• _WRITTEN TASK_:
Copy each of the records below word for word, leaving every line unchanged.
============================================================
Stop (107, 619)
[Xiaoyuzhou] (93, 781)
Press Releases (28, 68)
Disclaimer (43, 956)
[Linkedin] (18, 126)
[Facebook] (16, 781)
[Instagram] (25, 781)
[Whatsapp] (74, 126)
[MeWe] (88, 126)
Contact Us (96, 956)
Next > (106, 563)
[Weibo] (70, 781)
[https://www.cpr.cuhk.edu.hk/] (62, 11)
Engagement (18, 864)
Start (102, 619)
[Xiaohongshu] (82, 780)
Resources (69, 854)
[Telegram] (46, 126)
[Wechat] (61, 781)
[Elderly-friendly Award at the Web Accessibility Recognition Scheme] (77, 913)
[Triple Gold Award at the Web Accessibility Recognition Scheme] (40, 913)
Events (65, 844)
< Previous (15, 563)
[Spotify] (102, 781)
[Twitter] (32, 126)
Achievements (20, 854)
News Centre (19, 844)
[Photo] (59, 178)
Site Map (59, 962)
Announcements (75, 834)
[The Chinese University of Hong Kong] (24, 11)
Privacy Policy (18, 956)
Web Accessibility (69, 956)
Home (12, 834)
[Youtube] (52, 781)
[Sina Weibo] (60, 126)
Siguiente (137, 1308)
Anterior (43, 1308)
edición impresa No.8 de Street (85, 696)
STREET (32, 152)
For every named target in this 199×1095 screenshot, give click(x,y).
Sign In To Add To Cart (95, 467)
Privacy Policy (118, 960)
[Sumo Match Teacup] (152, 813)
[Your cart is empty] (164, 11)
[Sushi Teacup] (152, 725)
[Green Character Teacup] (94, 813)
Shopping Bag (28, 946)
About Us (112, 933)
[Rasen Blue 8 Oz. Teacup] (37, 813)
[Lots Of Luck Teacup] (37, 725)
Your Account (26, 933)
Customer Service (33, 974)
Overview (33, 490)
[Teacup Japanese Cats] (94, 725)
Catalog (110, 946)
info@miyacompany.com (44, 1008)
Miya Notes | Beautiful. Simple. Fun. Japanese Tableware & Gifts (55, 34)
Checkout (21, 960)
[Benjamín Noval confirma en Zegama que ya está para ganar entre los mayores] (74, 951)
============================================================
• _SOLUTION FOR THIS TASK_:
Stop (107, 619)
[Xiaoyuzhou] (93, 781)
Press Releases (28, 68)
Disclaimer (43, 956)
[Linkedin] (18, 126)
[Facebook] (16, 781)
[Instagram] (25, 781)
[Whatsapp] (74, 126)
[MeWe] (88, 126)
Contact Us (96, 956)
Next > (106, 563)
[Weibo] (70, 781)
[https://www.cpr.cuhk.edu.hk/] (62, 11)
Engagement (18, 864)
Start (102, 619)
[Xiaohongshu] (82, 780)
Resources (69, 854)
[Telegram] (46, 126)
[Wechat] (61, 781)
[Elderly-friendly Award at the Web Accessibility Recognition Scheme] (77, 913)
[Triple Gold Award at the Web Accessibility Recognition Scheme] (40, 913)
Events (65, 844)
< Previous (15, 563)
[Spotify] (102, 781)
[Twitter] (32, 126)
Achievements (20, 854)
News Centre (19, 844)
[Photo] (59, 178)
Site Map (59, 962)
Announcements (75, 834)
[The Chinese University of Hong Kong] (24, 11)
Privacy Policy (18, 956)
Web Accessibility (69, 956)
Home (12, 834)
[Youtube] (52, 781)
[Sina Weibo] (60, 126)
Siguiente (137, 1308)
Anterior (43, 1308)
edición impresa No.8 de Street (85, 696)
STREET (32, 152)
For every named target in this 199×1095 screenshot, give click(x,y).
Sign In To Add To Cart (95, 467)
Privacy Policy (118, 960)
[Sumo Match Teacup] (152, 813)
[Your cart is empty] (164, 11)
[Sushi Teacup] (152, 725)
[Green Character Teacup] (94, 813)
Shopping Bag (28, 946)
About Us (112, 933)
[Rasen Blue 8 Oz. Teacup] (37, 813)
[Lots Of Luck Teacup] (37, 725)
Your Account (26, 933)
Customer Service (33, 974)
Overview (33, 490)
[Teacup Japanese Cats] (94, 725)
Catalog (110, 946)
info@miyacompany.com (44, 1008)
Miya Notes | Beautiful. Simple. Fun. Japanese Tableware & Gifts (55, 34)
Checkout (21, 960)
[Benjamín Noval confirma en Zegama que ya está para ganar entre los mayores] (74, 951)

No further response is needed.